Assignment
Since the pictures are not wanted, copy only the text of every record exactly.

━━ Exercise input ━━

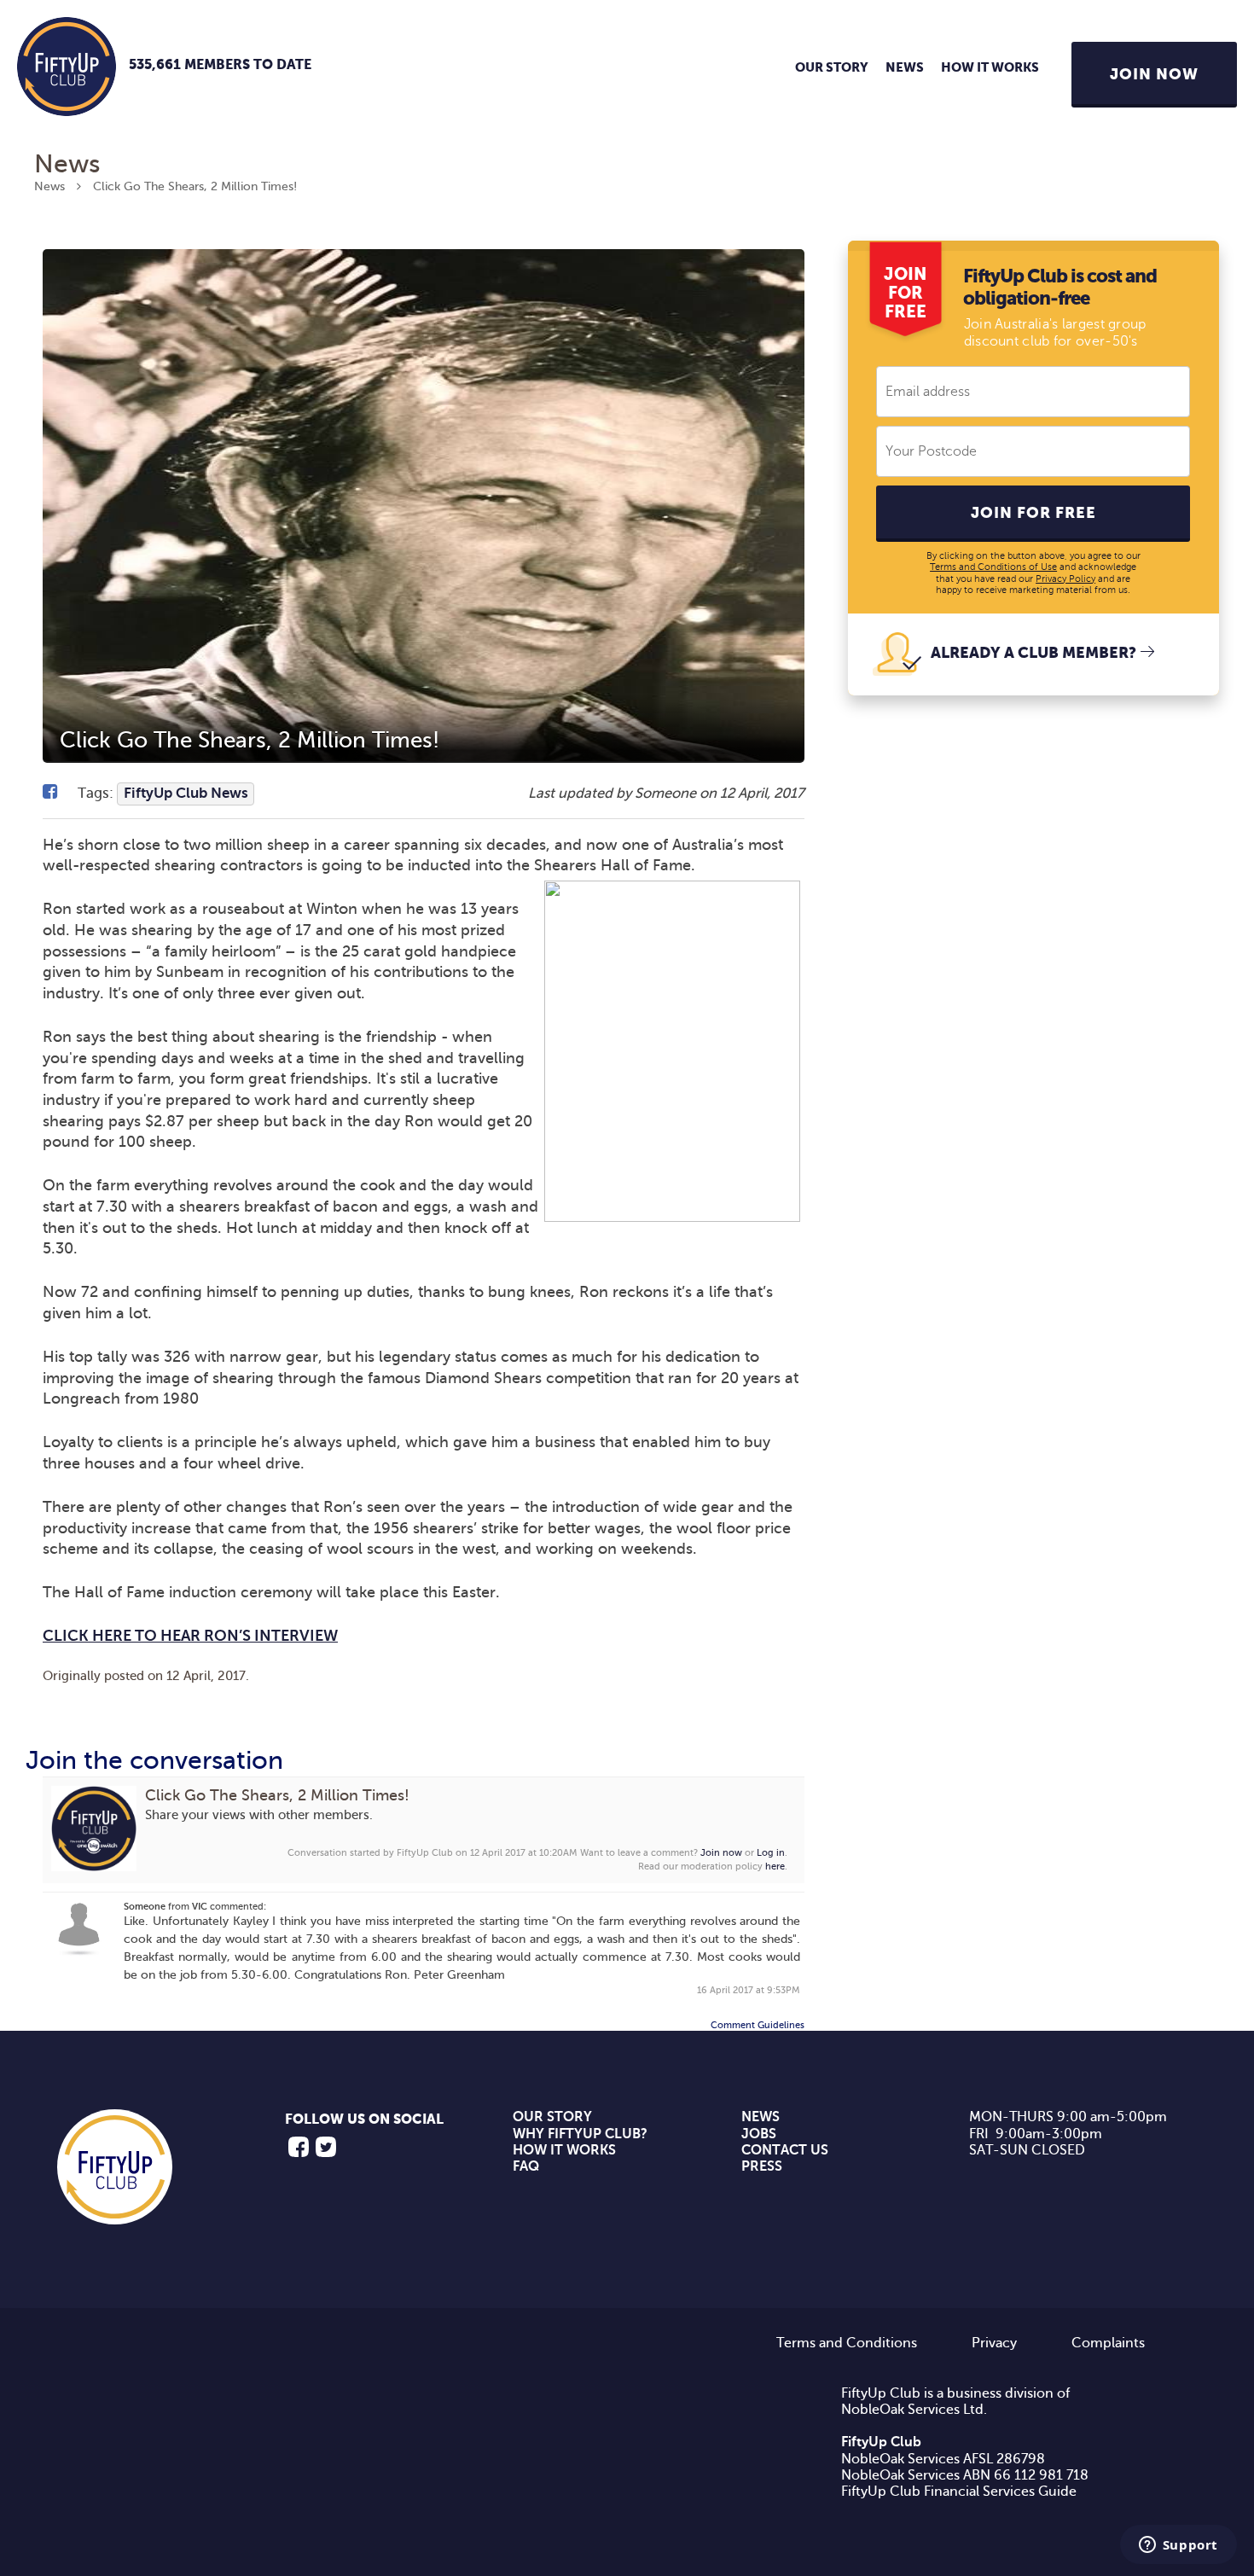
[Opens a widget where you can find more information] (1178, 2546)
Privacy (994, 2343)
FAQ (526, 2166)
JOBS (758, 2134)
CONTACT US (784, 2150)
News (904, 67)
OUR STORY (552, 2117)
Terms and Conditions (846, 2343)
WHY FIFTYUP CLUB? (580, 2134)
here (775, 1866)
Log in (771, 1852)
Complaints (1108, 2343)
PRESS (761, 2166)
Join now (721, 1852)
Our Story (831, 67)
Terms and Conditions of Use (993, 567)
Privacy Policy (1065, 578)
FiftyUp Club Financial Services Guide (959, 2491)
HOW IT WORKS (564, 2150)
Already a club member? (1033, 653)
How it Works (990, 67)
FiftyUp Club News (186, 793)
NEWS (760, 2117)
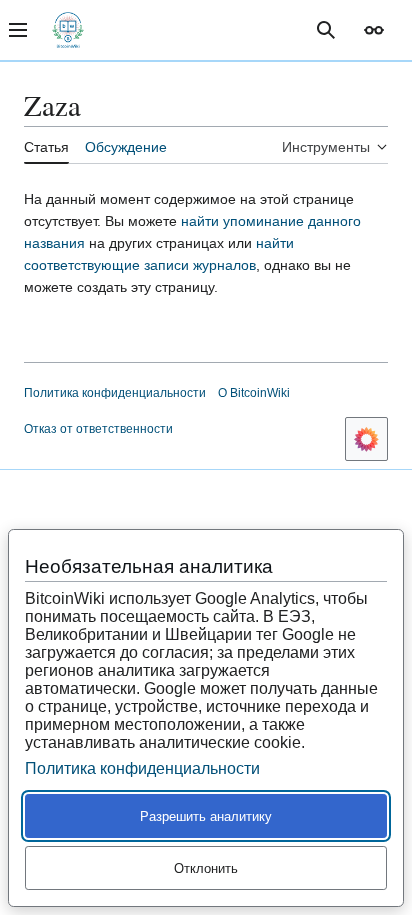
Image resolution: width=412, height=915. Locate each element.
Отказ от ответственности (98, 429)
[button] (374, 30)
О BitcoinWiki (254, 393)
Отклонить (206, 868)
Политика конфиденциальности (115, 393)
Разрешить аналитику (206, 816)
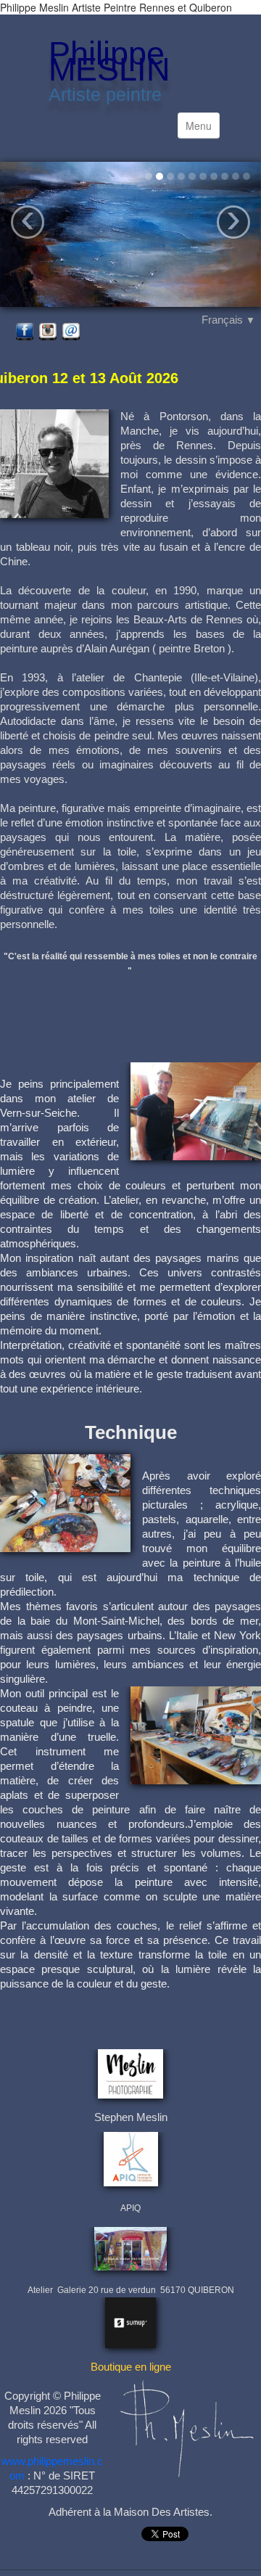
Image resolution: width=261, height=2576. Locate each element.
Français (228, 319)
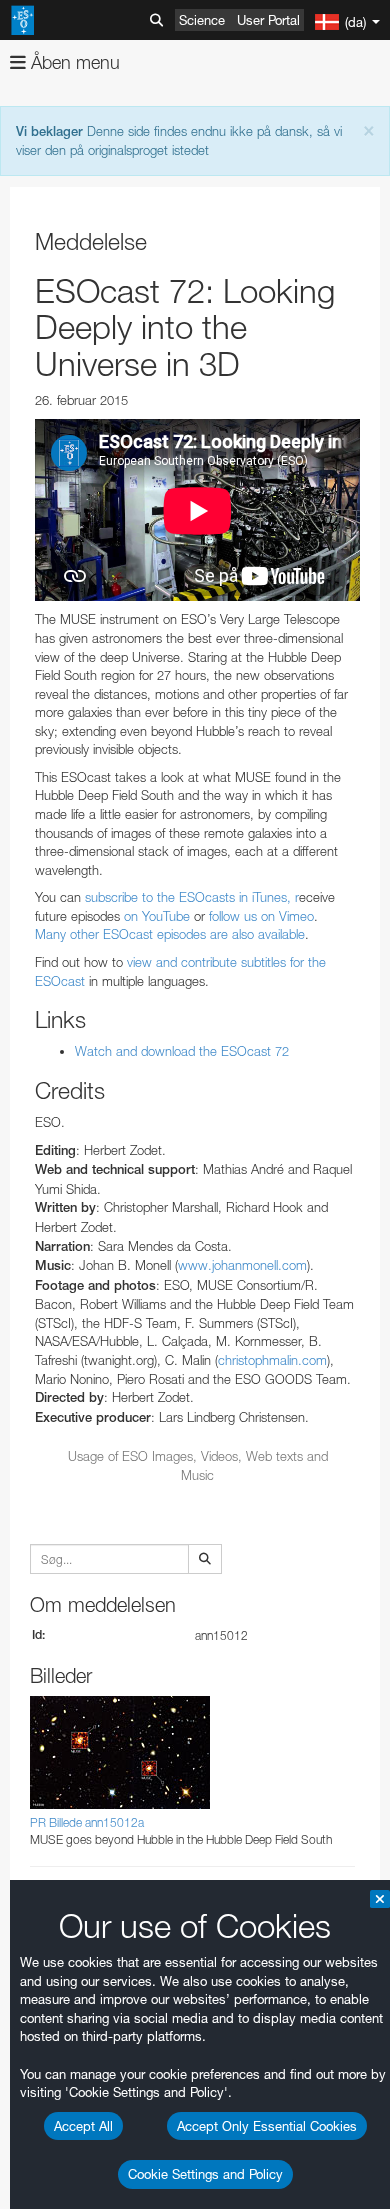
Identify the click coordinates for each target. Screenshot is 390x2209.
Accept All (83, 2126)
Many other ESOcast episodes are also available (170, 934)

━━━

Task output
[Opens a widget where you can find more information] (1178, 2546)
Privacy (994, 2343)
FAQ (526, 2166)
JOBS (758, 2134)
CONTACT US (784, 2150)
News (904, 67)
OUR STORY (552, 2117)
Terms and Conditions (846, 2343)
WHY FIFTYUP CLUB? (580, 2134)
here (775, 1866)
Log in (771, 1852)
Complaints (1108, 2343)
PRESS (761, 2166)
Join now (721, 1852)
Our Story (831, 67)
Terms and Conditions of Use (993, 567)
Privacy Policy (1065, 578)
FiftyUp Club Financial Services Guide (959, 2491)
HOW IT WORKS (564, 2150)
Already a club member? (1033, 653)
How it Works (990, 67)
FiftyUp Club News (186, 793)
NEWS (760, 2117)
Image resolution: width=412, height=915. Locate each element.
Отказ от ответственности (98, 429)
[button] (374, 30)
О BitcoinWiki (254, 393)
Отклонить (206, 868)
Политика конфиденциальности (115, 393)
Разрешить аналитику (206, 816)
Image resolution: width=261, height=2576. Locate each element.
Français (228, 319)
Identify the click coordinates for each target. Screenshot is 390x2209.
Accept All (83, 2126)
Many other ESOcast episodes are also available (170, 934)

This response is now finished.